Monday 6 August 2018

Machine Learning | Cancer prediction

In a previous post a number of machine learning models were trained on a dataset. Details of the data set are here. The relative importance of each of the 32 dimensions was also deduced from a multi-dimensional visualisation. This post builds on the results of that to finally use the models for prognosis.

video for post content

The models that were trained included a Gradient boosting classifier, Random forest, an SVC and a K-neighbour classifier. In addition to those models, another Gradient boosting classifier was trained with parameter tuning. For the algorithm a range of values for learning rate, max_features and max depth were specified in a parameter grid. A model selection and evaluation tool like GridSearchCV and a scoring parameter is used to choose a model with best quality.

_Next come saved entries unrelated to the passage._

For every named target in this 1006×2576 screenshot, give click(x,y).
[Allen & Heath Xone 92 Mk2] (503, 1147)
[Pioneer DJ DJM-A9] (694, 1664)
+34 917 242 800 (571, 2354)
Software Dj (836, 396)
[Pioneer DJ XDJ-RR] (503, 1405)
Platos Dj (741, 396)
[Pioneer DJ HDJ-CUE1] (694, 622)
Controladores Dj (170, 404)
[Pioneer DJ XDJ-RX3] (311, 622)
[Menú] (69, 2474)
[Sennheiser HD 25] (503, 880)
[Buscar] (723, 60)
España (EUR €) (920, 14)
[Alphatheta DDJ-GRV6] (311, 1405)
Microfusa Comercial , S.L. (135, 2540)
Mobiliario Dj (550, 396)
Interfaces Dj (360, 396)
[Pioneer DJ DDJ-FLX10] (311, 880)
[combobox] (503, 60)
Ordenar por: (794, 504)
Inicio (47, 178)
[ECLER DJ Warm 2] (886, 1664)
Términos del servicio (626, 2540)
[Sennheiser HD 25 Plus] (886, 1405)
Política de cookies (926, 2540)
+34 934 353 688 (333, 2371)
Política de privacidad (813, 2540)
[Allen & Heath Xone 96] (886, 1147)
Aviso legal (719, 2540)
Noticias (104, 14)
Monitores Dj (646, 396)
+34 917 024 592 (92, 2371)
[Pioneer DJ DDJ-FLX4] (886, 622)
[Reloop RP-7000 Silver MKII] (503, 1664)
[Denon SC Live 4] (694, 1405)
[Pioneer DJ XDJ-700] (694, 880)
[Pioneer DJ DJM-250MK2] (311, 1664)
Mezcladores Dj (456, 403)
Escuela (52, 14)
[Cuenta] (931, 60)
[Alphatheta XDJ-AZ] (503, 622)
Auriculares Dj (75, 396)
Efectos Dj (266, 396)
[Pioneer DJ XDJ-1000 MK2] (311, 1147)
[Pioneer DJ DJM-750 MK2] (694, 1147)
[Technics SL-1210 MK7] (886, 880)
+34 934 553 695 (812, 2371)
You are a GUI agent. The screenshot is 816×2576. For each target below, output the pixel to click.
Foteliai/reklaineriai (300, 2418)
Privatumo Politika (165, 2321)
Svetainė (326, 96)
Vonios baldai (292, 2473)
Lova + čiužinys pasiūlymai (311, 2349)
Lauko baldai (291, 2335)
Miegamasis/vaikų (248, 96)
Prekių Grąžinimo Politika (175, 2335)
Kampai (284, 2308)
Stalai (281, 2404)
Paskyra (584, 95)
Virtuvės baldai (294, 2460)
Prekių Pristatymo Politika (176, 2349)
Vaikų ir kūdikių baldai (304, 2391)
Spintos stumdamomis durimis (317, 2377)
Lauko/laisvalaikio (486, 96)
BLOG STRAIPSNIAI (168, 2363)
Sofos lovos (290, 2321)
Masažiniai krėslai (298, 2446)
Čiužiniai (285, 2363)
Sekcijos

Using the generated models:

After this model training and generation, we need to use the models. Also when there are a number of algorithms, samples and models, it would be great to select a model and apply an out of bag data/sample through it. 

To do that with this cancer data set, we serialise the models, samples and provision them over an application. The models and their details are stored in the database with a link to their respective files. The same is done for samples. Since each model utilises a particular algorithm, a list of algorithms is also maintained. So algorithms, models and samples can be added to the application. From there a user interface is presented to choose a sample and the model to apply.

This enables users in, say a medical institution, to add new models/samples as they are generated and conduct a prognosis. Models can also be revisited and looked up as they are updated.

Screens of conducting a prognosis on stored models and samples are shown below. 

1) Selecting a sample

2) Selecting a model

3) Result

Another prognosis with K-neighbour classifier on a different sample.

Details of a particular model can also be viewed.